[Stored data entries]
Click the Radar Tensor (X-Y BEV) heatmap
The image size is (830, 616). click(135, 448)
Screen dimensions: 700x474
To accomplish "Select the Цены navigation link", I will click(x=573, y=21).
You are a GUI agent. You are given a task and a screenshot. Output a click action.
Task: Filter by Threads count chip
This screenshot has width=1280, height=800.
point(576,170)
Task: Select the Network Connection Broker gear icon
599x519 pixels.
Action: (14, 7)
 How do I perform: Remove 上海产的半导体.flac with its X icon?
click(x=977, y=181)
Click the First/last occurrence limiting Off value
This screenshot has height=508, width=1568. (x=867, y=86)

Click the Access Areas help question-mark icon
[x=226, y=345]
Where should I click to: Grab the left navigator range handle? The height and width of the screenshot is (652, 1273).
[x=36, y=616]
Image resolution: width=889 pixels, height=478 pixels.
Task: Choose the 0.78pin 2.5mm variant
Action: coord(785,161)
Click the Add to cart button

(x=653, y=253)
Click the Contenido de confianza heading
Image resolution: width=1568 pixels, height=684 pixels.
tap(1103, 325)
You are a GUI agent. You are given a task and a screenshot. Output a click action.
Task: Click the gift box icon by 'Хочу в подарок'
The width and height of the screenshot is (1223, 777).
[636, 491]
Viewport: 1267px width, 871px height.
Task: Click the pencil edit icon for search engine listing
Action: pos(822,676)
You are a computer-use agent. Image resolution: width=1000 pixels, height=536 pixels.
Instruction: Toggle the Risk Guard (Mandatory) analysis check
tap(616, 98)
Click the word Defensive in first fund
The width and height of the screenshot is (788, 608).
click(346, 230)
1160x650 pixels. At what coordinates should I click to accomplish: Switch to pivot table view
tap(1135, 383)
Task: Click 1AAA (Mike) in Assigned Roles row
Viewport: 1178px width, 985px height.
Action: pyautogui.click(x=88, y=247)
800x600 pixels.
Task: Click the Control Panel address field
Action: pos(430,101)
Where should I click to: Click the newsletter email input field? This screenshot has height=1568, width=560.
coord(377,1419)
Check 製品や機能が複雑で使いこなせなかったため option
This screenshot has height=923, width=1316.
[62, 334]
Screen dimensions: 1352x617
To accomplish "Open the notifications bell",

* [WORK ITEM]: Your task is to copy every record exactly.

* [RESPONSE FOR THIS EXERCISE]:
Click the Radar Tensor (X-Y BEV) heatmap
The image size is (830, 616). click(135, 448)
Screen dimensions: 700x474
To accomplish "Select the Цены navigation link", I will click(x=573, y=21).
You are a GUI agent. You are given a task and a screenshot. Output a click action.
Task: Filter by Threads count chip
This screenshot has width=1280, height=800.
point(576,170)
Task: Select the Network Connection Broker gear icon
599x519 pixels.
Action: (14, 7)
 How do I perform: Remove 上海产的半导体.flac with its X icon?
click(x=977, y=181)
Click the First/last occurrence limiting Off value
This screenshot has height=508, width=1568. (x=867, y=86)

Click the Access Areas help question-mark icon
[x=226, y=345]
Where should I click to: Grab the left navigator range handle? The height and width of the screenshot is (652, 1273).
[x=36, y=616]
Image resolution: width=889 pixels, height=478 pixels.
Task: Choose the 0.78pin 2.5mm variant
Action: coord(785,161)
Click the Add to cart button

(x=653, y=253)
Click the Contenido de confianza heading
Image resolution: width=1568 pixels, height=684 pixels.
tap(1103, 325)
You are a GUI agent. You are given a task and a screenshot. Output a click action.
Task: Click the gift box icon by 'Хочу в подарок'
The width and height of the screenshot is (1223, 777).
[636, 491]
Viewport: 1267px width, 871px height.
Task: Click the pencil edit icon for search engine listing
Action: pos(822,676)
You are a computer-use agent. Image resolution: width=1000 pixels, height=536 pixels.
Instruction: Toggle the Risk Guard (Mandatory) analysis check
tap(616, 98)
Click the word Defensive in first fund
The width and height of the screenshot is (788, 608).
click(346, 230)
1160x650 pixels. At what coordinates should I click to accomplish: Switch to pivot table view
tap(1135, 383)
Task: Click 1AAA (Mike) in Assigned Roles row
Viewport: 1178px width, 985px height.
Action: pyautogui.click(x=88, y=247)
800x600 pixels.
Task: Click the Control Panel address field
Action: pos(430,101)
Where should I click to: Click the newsletter email input field? This screenshot has height=1568, width=560.
coord(377,1419)
Check 製品や機能が複雑で使いこなせなかったため option
This screenshot has height=923, width=1316.
[62, 334]
Screen dimensions: 1352x617
To accomplish "Open the notifications bell",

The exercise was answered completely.